#### [HOW TO COMPLETE THIS TASK]
Using the data below, return all lines in which "height" appears.

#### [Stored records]
┄┄┄┄┄┄
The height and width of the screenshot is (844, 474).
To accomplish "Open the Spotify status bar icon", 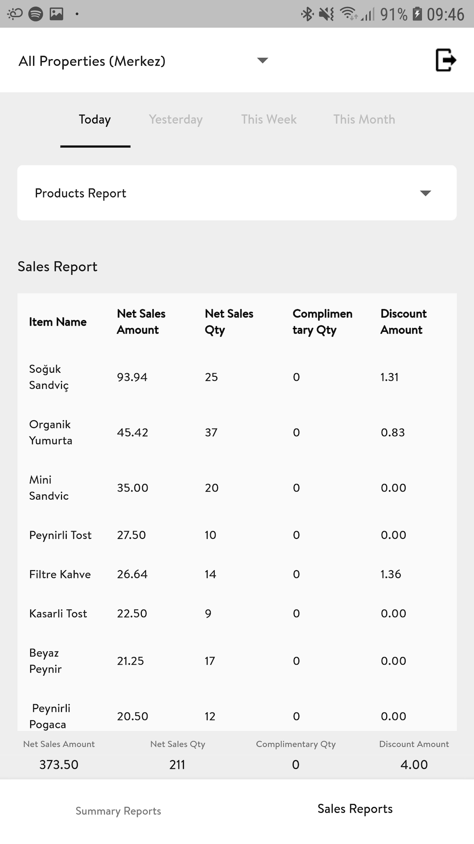I will (x=36, y=14).
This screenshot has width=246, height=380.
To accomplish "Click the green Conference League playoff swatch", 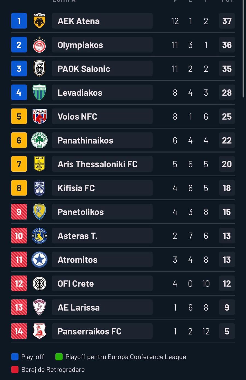I will [59, 357].
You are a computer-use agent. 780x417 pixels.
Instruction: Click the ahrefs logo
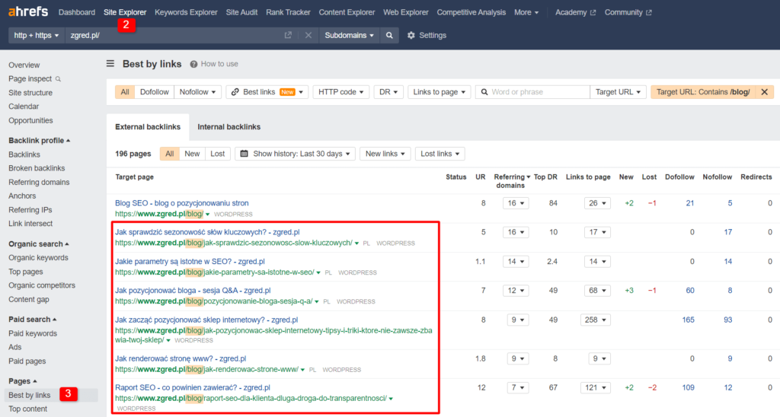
┄┄┄┄┄┄
#### [EXERCISE RESULT]
The height and width of the screenshot is (844, 474).
This screenshot has width=246, height=380.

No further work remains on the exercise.